Entiendo y conozco a personas que pueden testificar que se han
sentido muy bien a donde llegaron y de alguna manera han hecho allí sus vidas,
lo que me hace pensar es que en esos países no los necesitan.
El discurso de la desesperanza es el más fácil de elaborar,
razones hay de sobra, basta tomarse un tinto en la mañana con la radio
encendida para comprender que ese será otro día normal de líderes asesinados,
dineros públicos robados, exguerrilleros encorbatados, ex encorbatados
guerrilleros, jóvenes masacrados y un aparentemente inagotable etcétera. Pero eso
no es todo lo que sucede en el país. Nuestros aconteceres van más allá del
poncho de un paisa resentido o de los ferragamo de un costeño egocentrista. El verdadero
discurso de nuestro país ocurre todos los días con cada mano que se levanta
pata construir, ayudar, educar, entretener, inspirar. Este es un llamado para
aquellos que decidimos dedicarnos a contar historias, para que dejemos a
quienes cuentan las judiciales, que son la mayoría, que lo sigan haciendo. Pero
que nosotros, si usted lo está leyendo es porque lo incluye, nos dediquemos a
descubrir y/o redescubrir esas historias que nos hacen únicos, más allá de las
balas, más allá de los fusiles, más allá de las papas bomba, más allá de la
corrupción, más allá de los sueños vengativos de algunos; hay una Colombia que
nadie conoce, unas personas cuyas historias cambian comunidades, unas ideas que
podrían impactar al mundo, unos talentos escondidos, toda una cultura y una
sociedad que necesita ser registrada y narrada aun con ecos de traqueteos al fondo.
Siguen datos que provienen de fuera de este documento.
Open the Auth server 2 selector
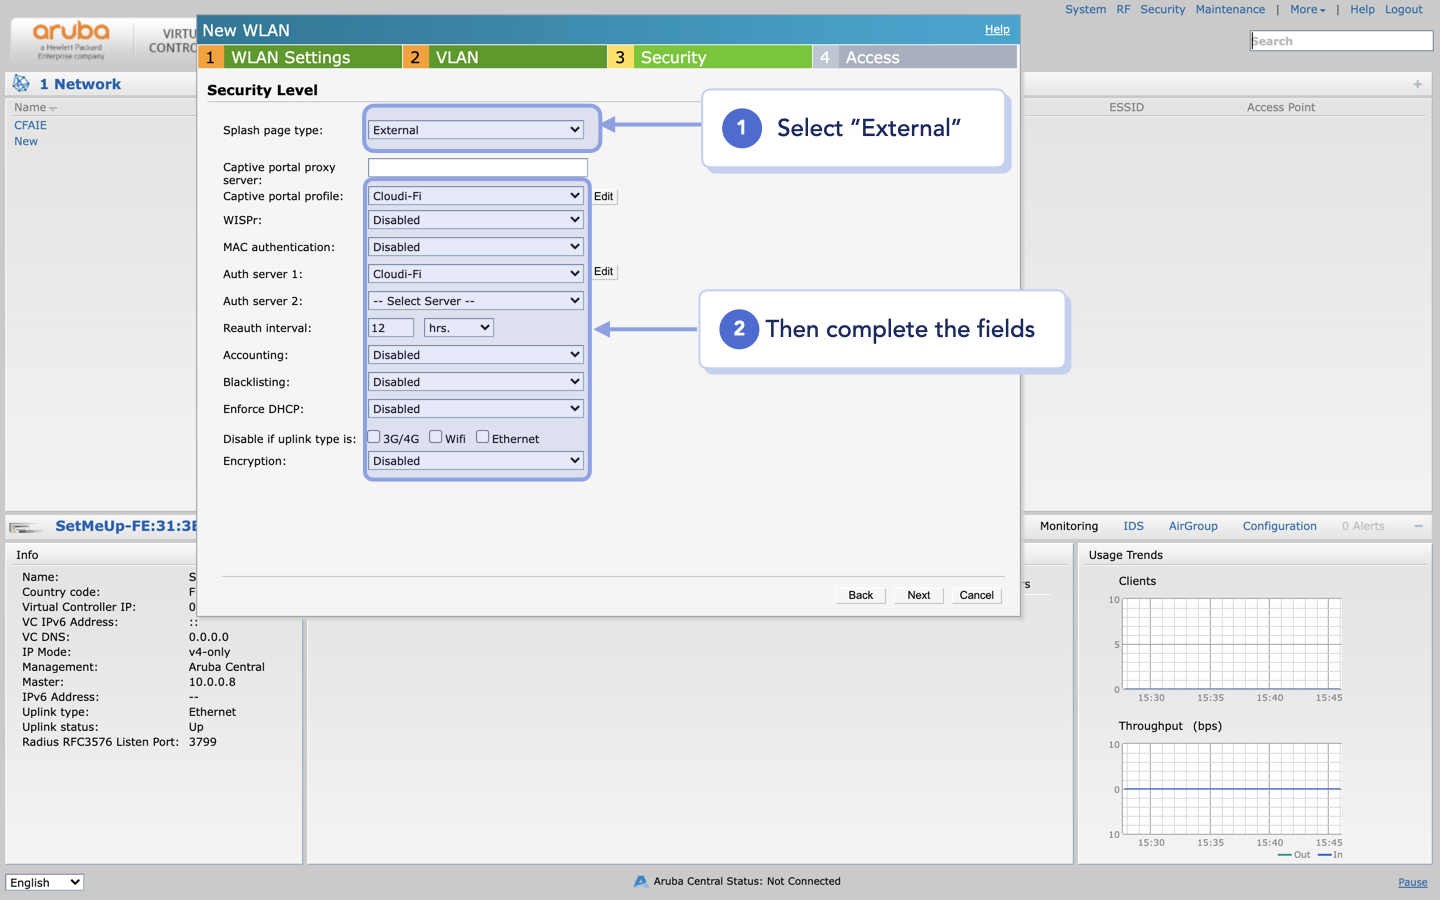The image size is (1440, 900). pos(475,300)
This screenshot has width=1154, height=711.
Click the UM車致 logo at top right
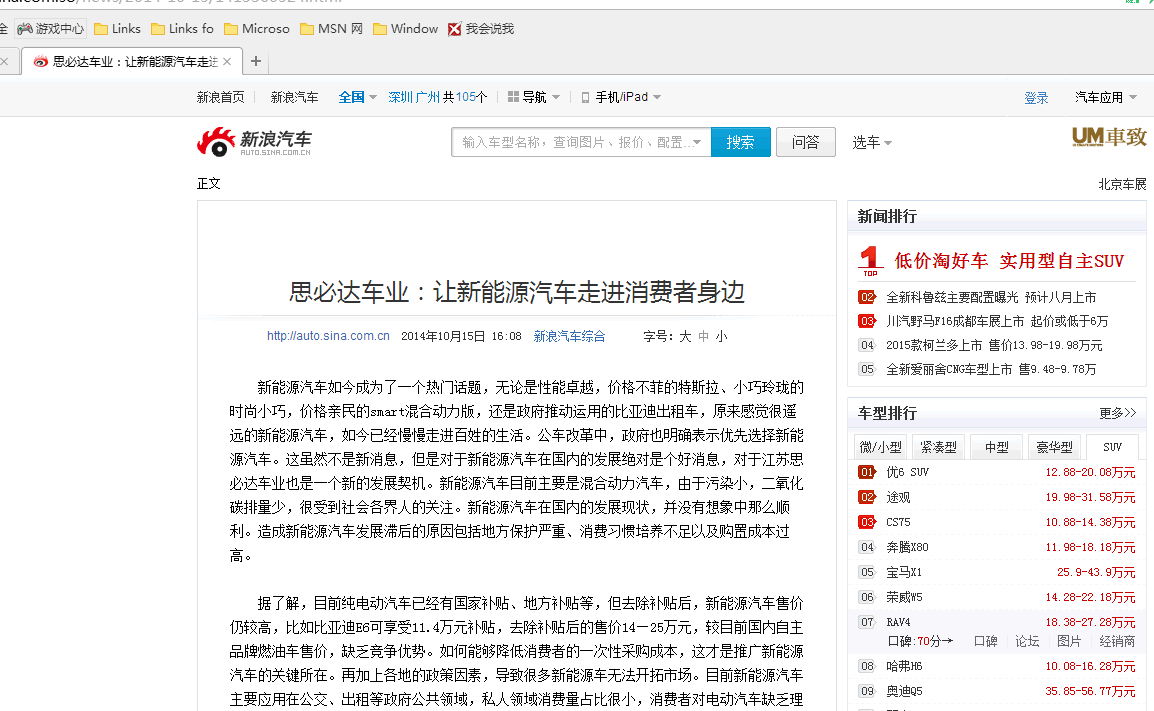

Porque tenemos que ir pensando en cómo nos veremos cuando los corruptos sean
juzgados, cuando los policías sean honorables, cuando a las cortes no les
tiemble el pulso a favor de la democracia, cuando los gobernantes trabajen por
algo más que la planta, cuando lo líderes sociales ocupen sus lugares. Si no la
imaginamos, la narramos, la soñamos, la escribimos y la mostramos, esa Colombia
posible que con seguridad usted y yo queremos va a estar tan lejos que
imaginarla se va a convertir solamente en un acto de fe, y de lo que se trata
que sea un acto de tres: tú, yo y ellos.